Output the full set of records exactly.

Stored items:
..............................
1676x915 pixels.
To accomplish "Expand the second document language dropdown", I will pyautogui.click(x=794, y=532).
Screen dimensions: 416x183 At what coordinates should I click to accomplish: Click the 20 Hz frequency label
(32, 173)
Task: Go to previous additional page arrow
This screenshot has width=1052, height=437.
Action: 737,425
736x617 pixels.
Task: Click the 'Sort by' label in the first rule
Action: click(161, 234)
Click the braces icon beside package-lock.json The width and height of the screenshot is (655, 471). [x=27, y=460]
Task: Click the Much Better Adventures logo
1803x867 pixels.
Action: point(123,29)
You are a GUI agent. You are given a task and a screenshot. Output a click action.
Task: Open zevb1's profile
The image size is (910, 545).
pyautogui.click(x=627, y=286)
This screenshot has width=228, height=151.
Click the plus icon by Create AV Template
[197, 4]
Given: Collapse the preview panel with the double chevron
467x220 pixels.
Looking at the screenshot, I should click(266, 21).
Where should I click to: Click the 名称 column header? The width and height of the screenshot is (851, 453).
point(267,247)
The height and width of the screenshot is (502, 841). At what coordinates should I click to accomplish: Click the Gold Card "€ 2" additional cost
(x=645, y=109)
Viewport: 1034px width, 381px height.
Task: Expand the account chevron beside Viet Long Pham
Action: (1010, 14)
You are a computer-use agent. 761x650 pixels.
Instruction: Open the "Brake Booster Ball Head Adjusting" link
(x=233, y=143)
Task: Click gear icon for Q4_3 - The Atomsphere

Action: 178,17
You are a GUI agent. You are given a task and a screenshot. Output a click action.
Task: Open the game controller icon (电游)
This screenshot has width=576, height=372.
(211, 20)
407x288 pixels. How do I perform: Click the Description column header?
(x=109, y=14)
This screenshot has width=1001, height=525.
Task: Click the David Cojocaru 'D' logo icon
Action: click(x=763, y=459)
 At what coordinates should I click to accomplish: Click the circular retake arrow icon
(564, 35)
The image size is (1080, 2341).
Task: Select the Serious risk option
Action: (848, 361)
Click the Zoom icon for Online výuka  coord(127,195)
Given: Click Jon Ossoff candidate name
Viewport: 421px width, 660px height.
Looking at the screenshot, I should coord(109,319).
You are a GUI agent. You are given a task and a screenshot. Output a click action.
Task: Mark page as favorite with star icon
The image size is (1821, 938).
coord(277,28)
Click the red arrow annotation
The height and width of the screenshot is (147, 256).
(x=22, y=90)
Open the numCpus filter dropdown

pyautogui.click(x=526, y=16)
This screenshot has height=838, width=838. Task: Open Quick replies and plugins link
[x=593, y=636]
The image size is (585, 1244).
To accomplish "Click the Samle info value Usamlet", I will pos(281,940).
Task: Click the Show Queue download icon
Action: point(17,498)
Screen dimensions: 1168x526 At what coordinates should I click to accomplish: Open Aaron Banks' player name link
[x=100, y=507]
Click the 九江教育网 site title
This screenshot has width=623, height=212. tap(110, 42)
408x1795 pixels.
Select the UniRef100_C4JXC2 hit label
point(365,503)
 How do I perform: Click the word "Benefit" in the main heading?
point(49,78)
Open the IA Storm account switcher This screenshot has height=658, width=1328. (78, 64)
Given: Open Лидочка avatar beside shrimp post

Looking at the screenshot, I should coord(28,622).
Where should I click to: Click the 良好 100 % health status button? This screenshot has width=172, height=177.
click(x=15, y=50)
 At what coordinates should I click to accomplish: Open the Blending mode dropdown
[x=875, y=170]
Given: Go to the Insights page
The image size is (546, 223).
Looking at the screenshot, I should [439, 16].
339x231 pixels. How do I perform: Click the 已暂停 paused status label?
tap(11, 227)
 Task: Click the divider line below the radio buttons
..............................
■ Finished exercise
1676x915 pixels.
To accomplish "Expand the second document language dropdown", I will pyautogui.click(x=794, y=532).
Screen dimensions: 416x183 At what coordinates should I click to accomplish: Click the 20 Hz frequency label
(32, 173)
Task: Go to previous additional page arrow
This screenshot has width=1052, height=437.
Action: 737,425
736x617 pixels.
Task: Click the 'Sort by' label in the first rule
Action: click(161, 234)
Click the braces icon beside package-lock.json The width and height of the screenshot is (655, 471). [x=27, y=460]
Task: Click the Much Better Adventures logo
1803x867 pixels.
Action: point(123,29)
You are a GUI agent. You are given a task and a screenshot. Output a click action.
Task: Open zevb1's profile
The image size is (910, 545).
pyautogui.click(x=627, y=286)
This screenshot has width=228, height=151.
Click the plus icon by Create AV Template
[197, 4]
Given: Collapse the preview panel with the double chevron
467x220 pixels.
Looking at the screenshot, I should click(266, 21).
Where should I click to: Click the 名称 column header? The width and height of the screenshot is (851, 453).
point(267,247)
The height and width of the screenshot is (502, 841). At what coordinates should I click to accomplish: Click the Gold Card "€ 2" additional cost
(x=645, y=109)
Viewport: 1034px width, 381px height.
Task: Expand the account chevron beside Viet Long Pham
Action: (1010, 14)
You are a computer-use agent. 761x650 pixels.
Instruction: Open the "Brake Booster Ball Head Adjusting" link
(x=233, y=143)
Task: Click gear icon for Q4_3 - The Atomsphere

Action: 178,17
You are a GUI agent. You are given a task and a screenshot. Output a click action.
Task: Open the game controller icon (电游)
This screenshot has width=576, height=372.
(211, 20)
407x288 pixels. How do I perform: Click the Description column header?
(x=109, y=14)
This screenshot has width=1001, height=525.
Task: Click the David Cojocaru 'D' logo icon
Action: click(x=763, y=459)
 At what coordinates should I click to accomplish: Click the circular retake arrow icon
(564, 35)
The image size is (1080, 2341).
Task: Select the Serious risk option
Action: (848, 361)
Click the Zoom icon for Online výuka  coord(127,195)
Given: Click Jon Ossoff candidate name
Viewport: 421px width, 660px height.
Looking at the screenshot, I should coord(109,319).
You are a GUI agent. You are given a task and a screenshot. Output a click action.
Task: Mark page as favorite with star icon
The image size is (1821, 938).
coord(277,28)
Click the red arrow annotation
The height and width of the screenshot is (147, 256).
(x=22, y=90)
Open the numCpus filter dropdown

pyautogui.click(x=526, y=16)
This screenshot has height=838, width=838. Task: Open Quick replies and plugins link
[x=593, y=636]
The image size is (585, 1244).
To accomplish "Click the Samle info value Usamlet", I will pos(281,940).
Task: Click the Show Queue download icon
Action: point(17,498)
Screen dimensions: 1168x526 At what coordinates should I click to accomplish: Open Aaron Banks' player name link
[x=100, y=507]
Click the 九江教育网 site title
This screenshot has width=623, height=212. tap(110, 42)
408x1795 pixels.
Select the UniRef100_C4JXC2 hit label
point(365,503)
 How do I perform: Click the word "Benefit" in the main heading?
point(49,78)
Open the IA Storm account switcher This screenshot has height=658, width=1328. (78, 64)
Given: Open Лидочка avatar beside shrimp post

Looking at the screenshot, I should coord(28,622).
Where should I click to: Click the 良好 100 % health status button? This screenshot has width=172, height=177.
click(x=15, y=50)
 At what coordinates should I click to accomplish: Open the Blending mode dropdown
[x=875, y=170]
Given: Go to the Insights page
The image size is (546, 223).
Looking at the screenshot, I should [439, 16].
339x231 pixels. How do I perform: Click the 已暂停 paused status label?
tap(11, 227)
 Task: Click the divider line below the radio buttons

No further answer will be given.